Ditto marriage proposals.
Or someone riding off into the sunset, leaving a broken heart behind.
Or one or the other might die.
Happens. Might be needed for the plot. This is a lot like a romance novel, but the actual focus of the story is not the romance. The romance is extra. A secondary thread. Hence the possibility of not having a Happy Ever After.
Okay. Now having pontificated on the subject, I’m going to look at one of mine. It’s got two romances in it. The two men get the most page time, but the two women are also POV characters. 354 pages, 125K words, so a good sized novel.
Mystery Man shows up on page 2. The reader knows who he is, from the start. The second man, I’ll call him the Cop, but he’s actually now a hotshot analyst, reports to the president and so forth. Page 4.
On page 22, the Cop meets the Ice Princess, a presidential security agent, and is immediately attracted.
On page 33, we meet the Ditsy Sexpot. It’s an act, she’s also presidential security. The two women spot the Mystery Man. Comments are made, physique is admired.
Okay 10% into the novel and all the romantic people have assembled.
So, all kinds of story stuff, with the Cop suspecting the Mystery Man of criminal activities, presidential security checking MM out because he’s regularly in the same venue as the president’s daughter. So the Cop and the Ice Princess are regularly working together and she starts defrosting.
The Cop kisses the IP on page 95. About 25% of the way in.
Conflicts, disasters, rescues . . . Mentions of politics and conflicts and whether or not to invade another world . . .
Okay, everyone finally gets together on page 155. So the Ditsy Sexpot can chase the MM, who declines to be caught.
More investigations of MM. Frustrated Ditsy can’t get anywhere, but is showing signs of liking and . . . mistrust.
The Cop and the Ice Princess finally hop in the sack on page 225. Behind closed doors, as it’s not that kind of story. 60% through the story.
Page 289 before the Ditsy Sexpot get the MM into bed, but he’s just distracting her from her investigations. 80% of the page count, but clearly not a resolved romance.

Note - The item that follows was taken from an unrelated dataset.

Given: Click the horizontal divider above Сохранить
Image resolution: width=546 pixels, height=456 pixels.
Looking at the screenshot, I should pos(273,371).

Then the big final scene where the Cop realizes that MM is not a criminal, he’s a spy from the world they’re planning to invade. And this enemy is currently at a big party at Government House, with the President. He rushes there only to run head on into an attempt to assassinate the president by a rival political faction. Mystery Man saves the president after the Ditsy Sexpot takes a bullet.
And . . . you know this sounds pretty good, but it was complete chaos to write.
MM was supposed to fall for the Ice Princess. But when they met on page, it was with complete indifference. When she was kill saving the president it was “shame, nice lady.” The SOB had no skin in the game.
The Cop and the Ice Princess just sort of happened.
The Ditsy Sexpot was forcibly inserted into the book, an “afterthought” that worked out really well, from start to finish. And then MM went on strike until I rewrote the end and let her survive.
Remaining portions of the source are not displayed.